Stored data:

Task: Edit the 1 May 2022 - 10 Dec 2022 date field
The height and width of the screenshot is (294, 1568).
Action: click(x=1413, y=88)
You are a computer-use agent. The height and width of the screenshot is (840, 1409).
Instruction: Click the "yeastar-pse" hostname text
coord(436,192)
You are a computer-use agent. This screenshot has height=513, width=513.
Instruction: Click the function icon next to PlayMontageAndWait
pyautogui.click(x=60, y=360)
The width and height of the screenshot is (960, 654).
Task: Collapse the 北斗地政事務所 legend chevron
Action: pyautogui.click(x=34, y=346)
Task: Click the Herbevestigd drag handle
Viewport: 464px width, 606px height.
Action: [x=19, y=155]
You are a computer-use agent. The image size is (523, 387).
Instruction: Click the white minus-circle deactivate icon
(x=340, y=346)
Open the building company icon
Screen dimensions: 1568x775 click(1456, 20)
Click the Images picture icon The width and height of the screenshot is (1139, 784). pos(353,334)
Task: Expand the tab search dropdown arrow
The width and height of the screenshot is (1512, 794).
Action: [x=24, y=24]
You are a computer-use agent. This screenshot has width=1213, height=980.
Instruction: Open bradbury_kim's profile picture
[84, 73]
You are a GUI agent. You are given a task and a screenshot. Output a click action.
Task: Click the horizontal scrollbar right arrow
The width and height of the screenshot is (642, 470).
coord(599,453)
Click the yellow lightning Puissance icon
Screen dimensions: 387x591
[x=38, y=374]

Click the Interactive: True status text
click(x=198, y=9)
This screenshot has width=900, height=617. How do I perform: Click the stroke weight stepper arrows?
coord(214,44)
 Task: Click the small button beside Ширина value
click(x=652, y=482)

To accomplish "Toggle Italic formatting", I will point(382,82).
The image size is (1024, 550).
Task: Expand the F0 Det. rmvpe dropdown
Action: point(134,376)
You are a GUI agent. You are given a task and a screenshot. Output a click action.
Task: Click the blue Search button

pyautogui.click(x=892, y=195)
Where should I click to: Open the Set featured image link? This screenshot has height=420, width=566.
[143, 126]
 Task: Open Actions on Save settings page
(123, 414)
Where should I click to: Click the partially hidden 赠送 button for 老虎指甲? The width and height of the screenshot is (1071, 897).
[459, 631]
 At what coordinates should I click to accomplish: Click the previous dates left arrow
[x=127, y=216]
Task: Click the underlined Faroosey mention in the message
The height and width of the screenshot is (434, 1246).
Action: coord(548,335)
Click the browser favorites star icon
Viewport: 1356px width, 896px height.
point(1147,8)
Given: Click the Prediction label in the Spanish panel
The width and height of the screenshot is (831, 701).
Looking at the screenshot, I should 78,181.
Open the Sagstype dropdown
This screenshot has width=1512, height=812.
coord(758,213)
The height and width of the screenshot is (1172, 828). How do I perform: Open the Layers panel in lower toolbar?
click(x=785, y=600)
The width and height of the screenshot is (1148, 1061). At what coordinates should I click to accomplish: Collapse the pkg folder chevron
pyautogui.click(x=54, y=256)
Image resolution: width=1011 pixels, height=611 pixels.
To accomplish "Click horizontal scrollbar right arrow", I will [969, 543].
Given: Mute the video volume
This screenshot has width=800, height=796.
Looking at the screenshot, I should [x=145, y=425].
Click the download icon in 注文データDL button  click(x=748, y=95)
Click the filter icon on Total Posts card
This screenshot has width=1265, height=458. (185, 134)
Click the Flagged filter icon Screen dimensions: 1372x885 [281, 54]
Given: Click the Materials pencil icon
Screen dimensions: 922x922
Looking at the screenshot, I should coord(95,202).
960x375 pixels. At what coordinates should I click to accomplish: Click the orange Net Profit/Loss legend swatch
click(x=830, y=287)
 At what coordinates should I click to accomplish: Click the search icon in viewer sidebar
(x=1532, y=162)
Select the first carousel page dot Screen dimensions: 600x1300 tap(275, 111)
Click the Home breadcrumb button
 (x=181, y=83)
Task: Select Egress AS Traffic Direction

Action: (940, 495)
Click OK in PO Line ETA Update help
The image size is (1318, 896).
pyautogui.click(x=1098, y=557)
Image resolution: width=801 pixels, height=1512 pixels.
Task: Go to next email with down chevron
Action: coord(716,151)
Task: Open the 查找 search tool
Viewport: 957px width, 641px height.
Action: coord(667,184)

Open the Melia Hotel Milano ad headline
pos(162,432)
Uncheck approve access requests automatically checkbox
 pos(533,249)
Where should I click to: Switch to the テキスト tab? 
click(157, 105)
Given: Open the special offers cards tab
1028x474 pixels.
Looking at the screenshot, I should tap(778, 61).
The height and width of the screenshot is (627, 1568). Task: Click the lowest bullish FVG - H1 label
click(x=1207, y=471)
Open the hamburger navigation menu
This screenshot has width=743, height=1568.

WHAT IS REQUIRED:
When you repeat the data, keep each line exactly as given.

ANSWER BELOW:
Task: Edit the 1 May 2022 - 10 Dec 2022 date field
The height and width of the screenshot is (294, 1568).
Action: click(x=1413, y=88)
You are a computer-use agent. The height and width of the screenshot is (840, 1409).
Instruction: Click the "yeastar-pse" hostname text
coord(436,192)
You are a computer-use agent. This screenshot has height=513, width=513.
Instruction: Click the function icon next to PlayMontageAndWait
pyautogui.click(x=60, y=360)
The width and height of the screenshot is (960, 654).
Task: Collapse the 北斗地政事務所 legend chevron
Action: pyautogui.click(x=34, y=346)
Task: Click the Herbevestigd drag handle
Viewport: 464px width, 606px height.
Action: [x=19, y=155]
You are a computer-use agent. The image size is (523, 387).
Instruction: Click the white minus-circle deactivate icon
(x=340, y=346)
Open the building company icon
Screen dimensions: 1568x775 click(1456, 20)
Click the Images picture icon The width and height of the screenshot is (1139, 784). pos(353,334)
Task: Expand the tab search dropdown arrow
The width and height of the screenshot is (1512, 794).
Action: [x=24, y=24]
You are a computer-use agent. This screenshot has width=1213, height=980.
Instruction: Open bradbury_kim's profile picture
[84, 73]
You are a GUI agent. You are given a task and a screenshot. Output a click action.
Task: Click the horizontal scrollbar right arrow
The width and height of the screenshot is (642, 470).
coord(599,453)
Click the yellow lightning Puissance icon
Screen dimensions: 387x591
[x=38, y=374]

Click the Interactive: True status text
click(x=198, y=9)
This screenshot has width=900, height=617. How do I perform: Click the stroke weight stepper arrows?
coord(214,44)
 Task: Click the small button beside Ширина value
click(x=652, y=482)

To accomplish "Toggle Italic formatting", I will point(382,82).
The image size is (1024, 550).
Task: Expand the F0 Det. rmvpe dropdown
Action: point(134,376)
You are a GUI agent. You are given a task and a screenshot. Output a click action.
Task: Click the blue Search button

pyautogui.click(x=892, y=195)
Where should I click to: Open the Set featured image link? This screenshot has height=420, width=566.
[143, 126]
 Task: Open Actions on Save settings page
(123, 414)
Where should I click to: Click the partially hidden 赠送 button for 老虎指甲? The width and height of the screenshot is (1071, 897).
[459, 631]
 At what coordinates should I click to accomplish: Click the previous dates left arrow
[x=127, y=216]
Task: Click the underlined Faroosey mention in the message
The height and width of the screenshot is (434, 1246).
Action: coord(548,335)
Click the browser favorites star icon
Viewport: 1356px width, 896px height.
point(1147,8)
Given: Click the Prediction label in the Spanish panel
The width and height of the screenshot is (831, 701).
Looking at the screenshot, I should 78,181.
Open the Sagstype dropdown
This screenshot has width=1512, height=812.
coord(758,213)
The height and width of the screenshot is (1172, 828). How do I perform: Open the Layers panel in lower toolbar?
click(x=785, y=600)
The width and height of the screenshot is (1148, 1061). At what coordinates should I click to accomplish: Collapse the pkg folder chevron
pyautogui.click(x=54, y=256)
Image resolution: width=1011 pixels, height=611 pixels.
To accomplish "Click horizontal scrollbar right arrow", I will [969, 543].
Given: Mute the video volume
This screenshot has width=800, height=796.
Looking at the screenshot, I should [x=145, y=425].
Click the download icon in 注文データDL button  click(x=748, y=95)
Click the filter icon on Total Posts card
This screenshot has width=1265, height=458. (185, 134)
Click the Flagged filter icon Screen dimensions: 1372x885 [281, 54]
Given: Click the Materials pencil icon
Screen dimensions: 922x922
Looking at the screenshot, I should coord(95,202).
960x375 pixels. At what coordinates should I click to accomplish: Click the orange Net Profit/Loss legend swatch
click(x=830, y=287)
 At what coordinates should I click to accomplish: Click the search icon in viewer sidebar
(x=1532, y=162)
Select the first carousel page dot Screen dimensions: 600x1300 tap(275, 111)
Click the Home breadcrumb button
 (x=181, y=83)
Task: Select Egress AS Traffic Direction

Action: (940, 495)
Click OK in PO Line ETA Update help
The image size is (1318, 896).
pyautogui.click(x=1098, y=557)
Image resolution: width=801 pixels, height=1512 pixels.
Task: Go to next email with down chevron
Action: coord(716,151)
Task: Open the 查找 search tool
Viewport: 957px width, 641px height.
Action: coord(667,184)

Open the Melia Hotel Milano ad headline
pos(162,432)
Uncheck approve access requests automatically checkbox
 pos(533,249)
Where should I click to: Switch to the テキスト tab? 
click(157, 105)
Given: Open the special offers cards tab
1028x474 pixels.
Looking at the screenshot, I should tap(778, 61).
The height and width of the screenshot is (627, 1568). Task: Click the lowest bullish FVG - H1 label
click(x=1207, y=471)
Open the hamburger navigation menu
This screenshot has width=743, height=1568.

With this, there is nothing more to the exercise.